— Required action —
Set out the lines of the listing below as a JSON list of strings, one string per line with blank lines omitted, starting at its first line and ending at the line containing "Task: Click on".

— Exercise data —

*** Block opens ***

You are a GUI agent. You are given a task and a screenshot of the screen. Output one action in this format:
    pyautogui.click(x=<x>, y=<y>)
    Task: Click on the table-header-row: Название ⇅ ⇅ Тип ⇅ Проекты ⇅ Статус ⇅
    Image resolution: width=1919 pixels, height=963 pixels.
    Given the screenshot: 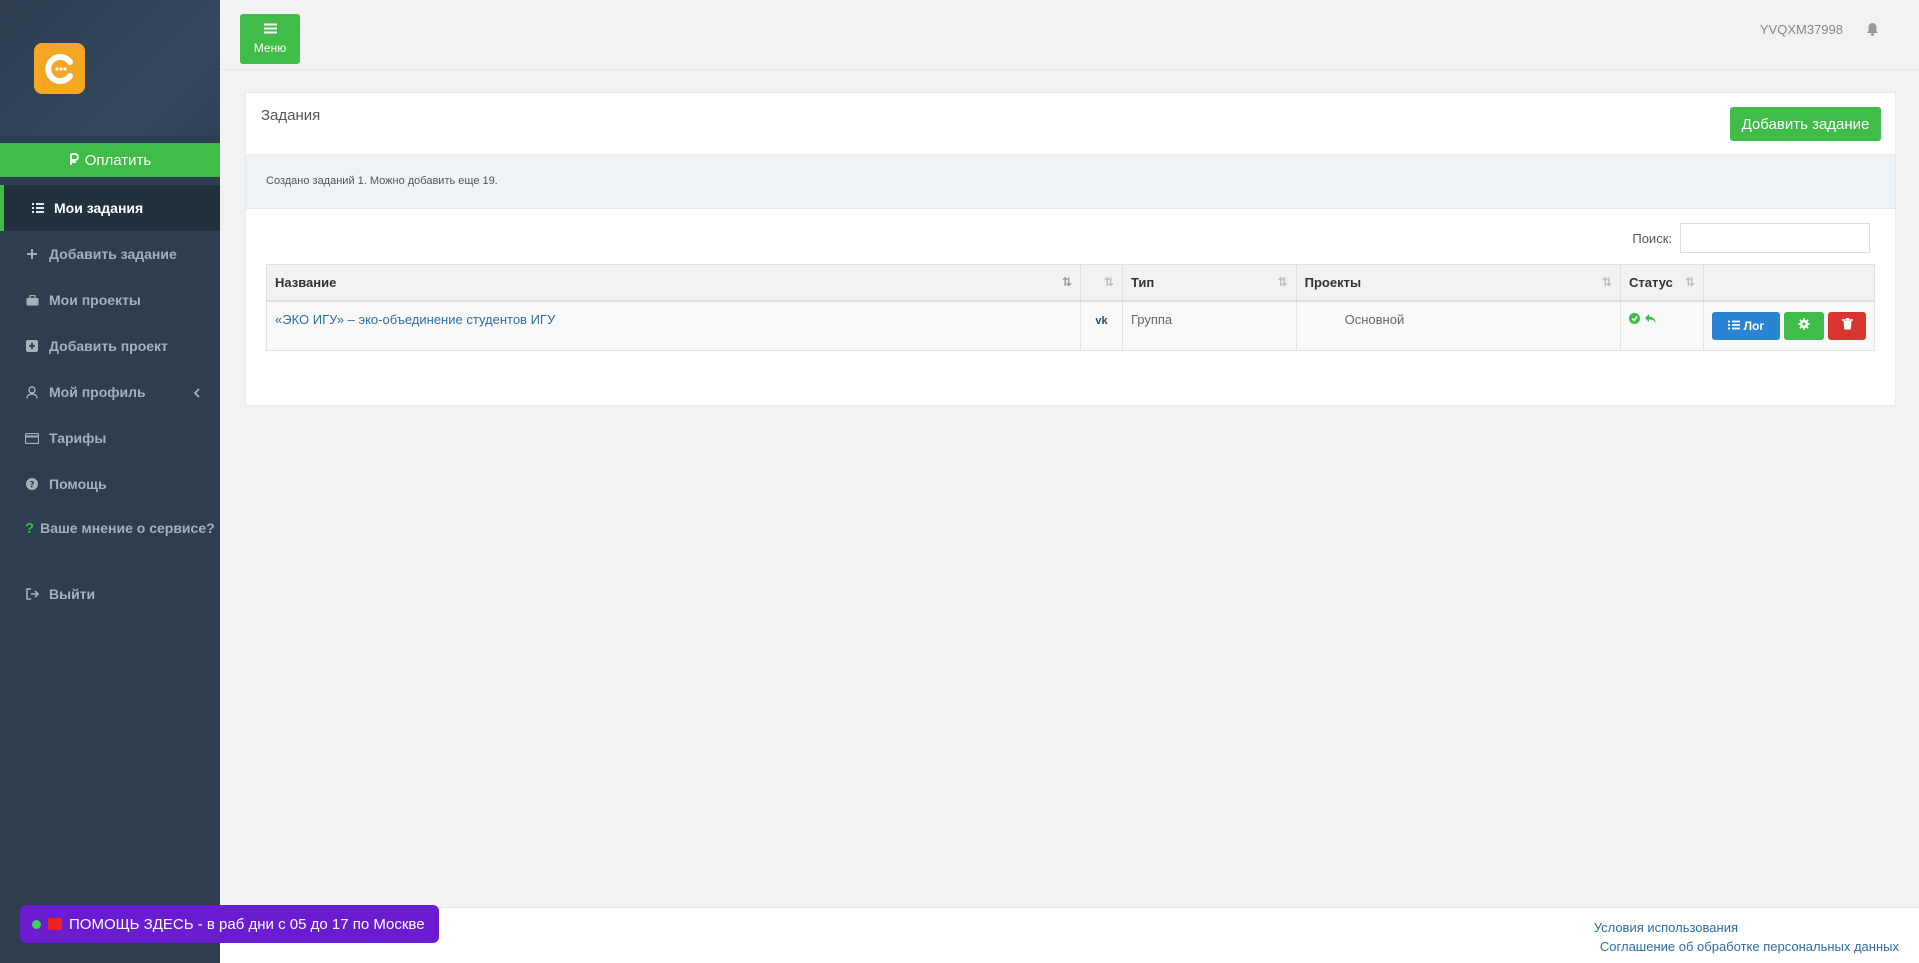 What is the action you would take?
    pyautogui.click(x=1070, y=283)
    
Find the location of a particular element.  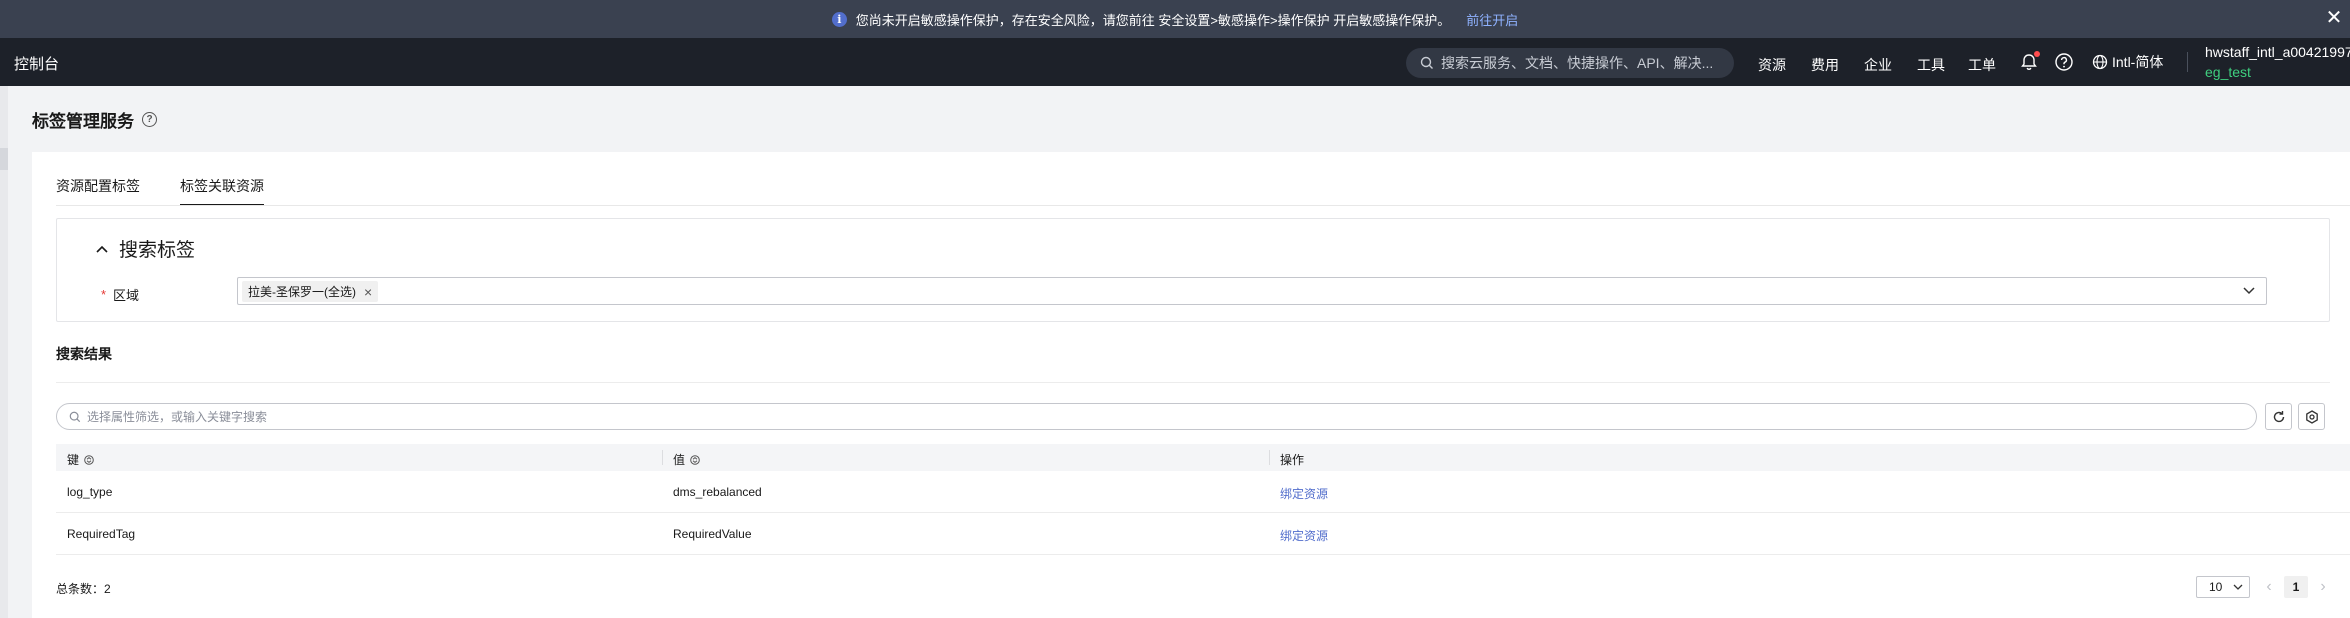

*** Block closes ***

— Written reply —
[
  "You are a GUI agent. You are given a task and a screenshot of the screen. Output one action in this format:",
  "    pyautogui.click(x=<x>, y=<y>)",
  "    Task: Click on the table-header-row: Название ⇅ ⇅ Тип ⇅ Проекты ⇅ Статус ⇅"
]